▶ [DATA SUPPLIED]
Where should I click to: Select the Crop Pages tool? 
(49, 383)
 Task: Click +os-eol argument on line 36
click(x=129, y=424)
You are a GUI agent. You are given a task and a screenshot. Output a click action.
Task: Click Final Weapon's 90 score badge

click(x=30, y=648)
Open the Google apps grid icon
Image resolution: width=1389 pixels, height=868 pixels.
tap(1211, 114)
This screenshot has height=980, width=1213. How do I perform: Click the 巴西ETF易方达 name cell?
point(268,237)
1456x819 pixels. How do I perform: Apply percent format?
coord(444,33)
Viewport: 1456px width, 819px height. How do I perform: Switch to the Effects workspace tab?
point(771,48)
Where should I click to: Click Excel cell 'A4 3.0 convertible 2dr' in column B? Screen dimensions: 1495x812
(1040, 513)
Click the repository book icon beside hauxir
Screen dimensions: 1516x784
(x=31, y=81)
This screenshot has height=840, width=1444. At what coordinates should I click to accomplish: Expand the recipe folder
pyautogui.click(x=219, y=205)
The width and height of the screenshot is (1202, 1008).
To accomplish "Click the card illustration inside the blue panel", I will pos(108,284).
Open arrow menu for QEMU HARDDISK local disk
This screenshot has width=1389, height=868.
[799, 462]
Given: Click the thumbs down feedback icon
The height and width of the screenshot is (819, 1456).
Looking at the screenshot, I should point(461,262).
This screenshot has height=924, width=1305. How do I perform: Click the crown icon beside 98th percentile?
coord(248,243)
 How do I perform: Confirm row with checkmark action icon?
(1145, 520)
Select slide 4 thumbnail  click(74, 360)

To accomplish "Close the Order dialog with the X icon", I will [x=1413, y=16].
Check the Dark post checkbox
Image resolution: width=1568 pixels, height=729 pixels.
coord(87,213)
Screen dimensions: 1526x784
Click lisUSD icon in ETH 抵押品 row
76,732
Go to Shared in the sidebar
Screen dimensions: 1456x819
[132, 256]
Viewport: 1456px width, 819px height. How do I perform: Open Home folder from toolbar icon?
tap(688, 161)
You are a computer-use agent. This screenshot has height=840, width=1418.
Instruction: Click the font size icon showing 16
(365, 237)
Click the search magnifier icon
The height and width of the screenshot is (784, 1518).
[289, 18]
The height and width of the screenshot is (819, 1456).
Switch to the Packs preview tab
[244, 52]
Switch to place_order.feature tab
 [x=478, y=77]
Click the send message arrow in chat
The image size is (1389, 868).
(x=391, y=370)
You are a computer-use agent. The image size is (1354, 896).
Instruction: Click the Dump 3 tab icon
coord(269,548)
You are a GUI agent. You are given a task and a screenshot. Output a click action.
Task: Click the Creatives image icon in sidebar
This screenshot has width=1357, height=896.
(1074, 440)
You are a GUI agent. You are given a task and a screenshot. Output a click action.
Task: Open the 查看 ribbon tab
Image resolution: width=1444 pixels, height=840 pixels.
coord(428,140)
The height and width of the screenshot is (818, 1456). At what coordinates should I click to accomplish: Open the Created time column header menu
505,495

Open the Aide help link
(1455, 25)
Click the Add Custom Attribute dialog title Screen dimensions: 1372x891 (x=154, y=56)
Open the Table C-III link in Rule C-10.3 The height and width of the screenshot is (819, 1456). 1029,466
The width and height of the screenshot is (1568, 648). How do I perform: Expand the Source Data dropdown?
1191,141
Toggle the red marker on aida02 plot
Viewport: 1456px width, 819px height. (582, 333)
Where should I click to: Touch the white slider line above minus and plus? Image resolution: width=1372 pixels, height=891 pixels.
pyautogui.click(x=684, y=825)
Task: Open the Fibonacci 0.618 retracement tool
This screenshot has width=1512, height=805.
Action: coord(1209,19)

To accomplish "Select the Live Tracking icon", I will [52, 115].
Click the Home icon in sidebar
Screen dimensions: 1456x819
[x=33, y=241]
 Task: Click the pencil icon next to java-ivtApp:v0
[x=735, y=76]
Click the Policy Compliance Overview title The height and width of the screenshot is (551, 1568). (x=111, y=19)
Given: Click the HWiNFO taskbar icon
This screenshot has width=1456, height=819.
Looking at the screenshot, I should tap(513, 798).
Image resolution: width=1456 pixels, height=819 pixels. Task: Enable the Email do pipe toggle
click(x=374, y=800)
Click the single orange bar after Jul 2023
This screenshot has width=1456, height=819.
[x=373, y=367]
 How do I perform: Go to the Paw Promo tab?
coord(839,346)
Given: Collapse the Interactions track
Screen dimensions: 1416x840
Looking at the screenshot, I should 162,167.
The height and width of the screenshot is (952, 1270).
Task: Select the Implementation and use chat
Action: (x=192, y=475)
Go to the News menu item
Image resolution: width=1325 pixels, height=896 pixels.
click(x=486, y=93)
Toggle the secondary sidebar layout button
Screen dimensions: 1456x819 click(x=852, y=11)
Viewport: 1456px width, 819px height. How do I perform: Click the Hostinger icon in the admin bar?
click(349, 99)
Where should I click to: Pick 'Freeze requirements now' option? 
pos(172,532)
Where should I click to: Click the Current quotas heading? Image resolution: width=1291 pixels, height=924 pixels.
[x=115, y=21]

▶ [WHAT YOU HAVE TO DO] As you read the records above, find each line that contains "title" and copy it.

▶ [RESULT]
Click the Add Custom Attribute dialog title Screen dimensions: 1372x891 (x=154, y=56)
Click the Policy Compliance Overview title The height and width of the screenshot is (551, 1568). (x=111, y=19)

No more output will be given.